Workers walk by the perimeter fence of what China calls a 'vocational skills education centre' thought to be an internment camp in Dabancheng in Xinjiang Uighur Autonomous Region
Credit: Thomas Peter/Reuters
Prime Minister Boris Johnson has been urged by US lawmakers to allow English courts to rule on whether the Chinese regime is committing genocide against the persecuted Uighur Muslim minority.
Republican senator Marco Rubio and Democratic senator Jeff Merkley, leading US China hawks, wrote to The Telegraph on Friday calling for a “coordinated transatlantic effort” to stop Beijing profiting from “egregious human rights abuses”.
Their letter comes ahead of a Tory-led rebellion next week when the Trade Bill returns to the House of Commons.
Former Tory leader Sir Iain Duncan Smith, chairman of the Inter-Parliamentary Alliance on China (Ipac), and Conservative MPs Nus Ghani and Bob Seely are spearheading a “genocide amendment” to the legislation.
It aims to allow domestic courts to declare if genocide is occurring in another country.
Uighur activists put on plastic chains and imitation prison uniforms ahead of a demonstration outside the Chinese embassy in Istanbul in Turkey, in July
Credit: Sam Tarling
It comes after the Government was defeated last month in the House of Lords over a similar amendment tabled by veteran human rights campaigner and crossbencher Lord Alton of Liverpool.
Mr Rubio and Mr Merkley said that a growing body of evidence suggests Beijing is “committing atrocities” and a “horrifying assault on human dignity” against the Uighur Muslim minority, but the West has “struggled to respond commensurately”.
The senators said in their letter: “We are encouraged by the effort of our UK counterparts to pass a law allowing for a genocide determination in domestic courts."
They added: “Legislators on this side of the Pond stand ready to work with our counterparts in Parliament to address these atrocities and we will not rest until the CCP [Chinese Communist Party] ceases its genocidal policies against the Uighur people.
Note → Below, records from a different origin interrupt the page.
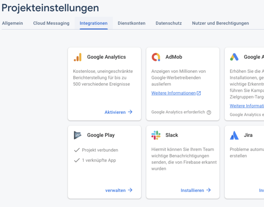The width and height of the screenshot is (264, 207).
Task: Click the Jira logo icon
Action: tap(234, 135)
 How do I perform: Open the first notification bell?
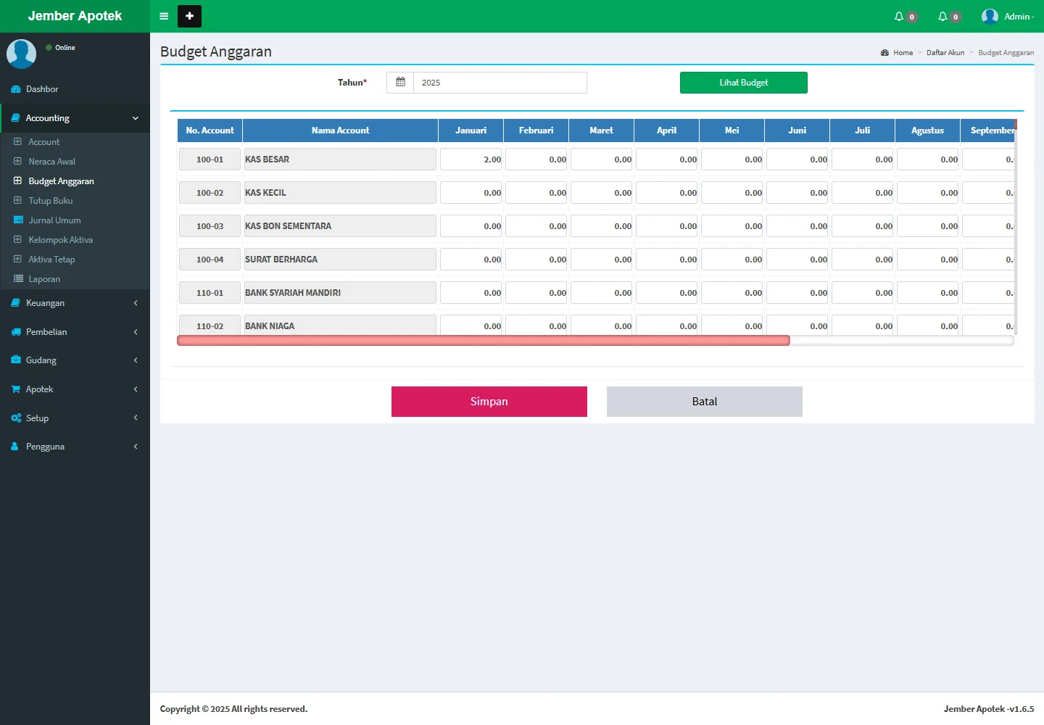coord(899,16)
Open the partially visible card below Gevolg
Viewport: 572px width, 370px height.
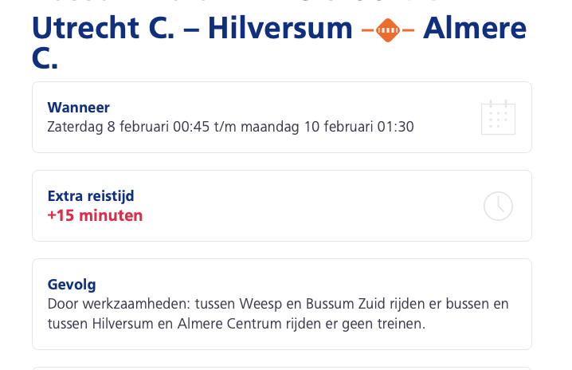(x=282, y=368)
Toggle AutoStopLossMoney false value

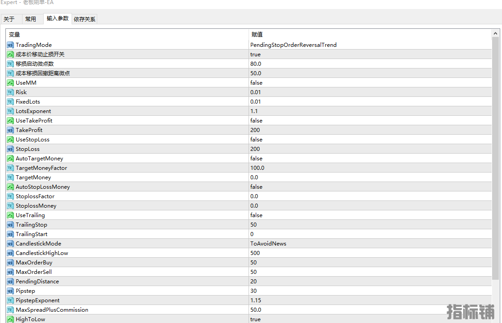(370, 187)
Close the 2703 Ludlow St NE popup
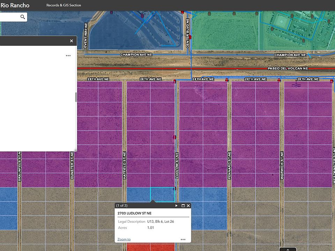335x251 pixels. click(x=188, y=206)
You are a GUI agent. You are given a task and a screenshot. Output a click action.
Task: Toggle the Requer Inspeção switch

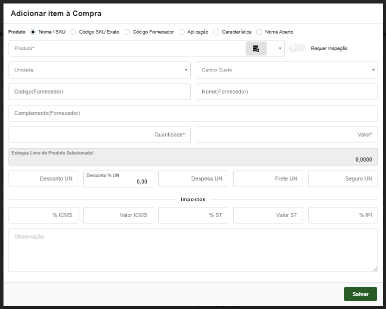(297, 48)
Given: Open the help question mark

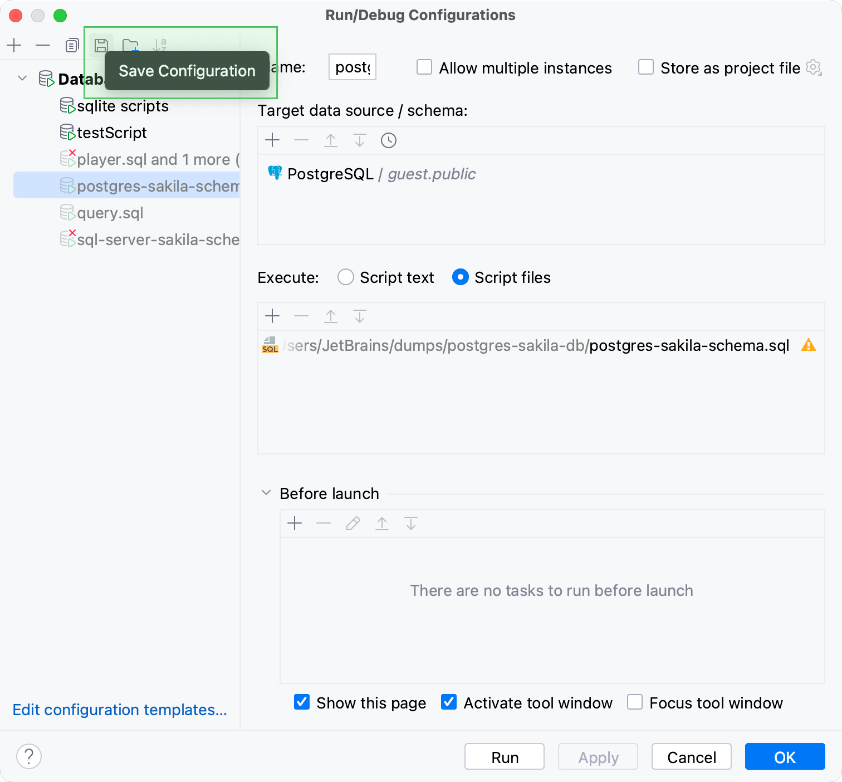Looking at the screenshot, I should [x=29, y=756].
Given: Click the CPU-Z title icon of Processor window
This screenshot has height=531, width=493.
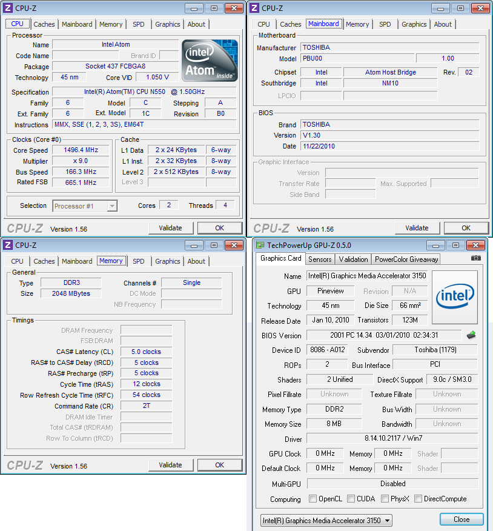Looking at the screenshot, I should click(8, 8).
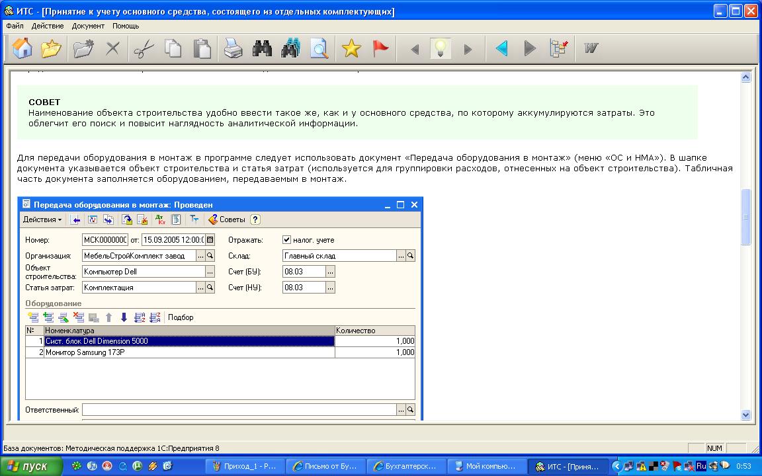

Justice must be served.”
Dominic Raab, the Foreign Secretary, this week accused China of committing human rights abuses on “an industrial scale” against Uighur Muslims and branded the state’s repression strategy “truly harrowing”.
He cited the use of internment camps, arbitrary detention, political re-education, forced labour, torture and mandatory sterilisation, as he unveiled new measures to stop UK firms using products manufactured by Uighur Muslims under slave-labour conditions.
However, Mr Raab is thought to believe allowing domestic courts to determine genocide in foreign states and for this to have a bearing on the trade deals Britain can sign, would be ineffective and counterproductive.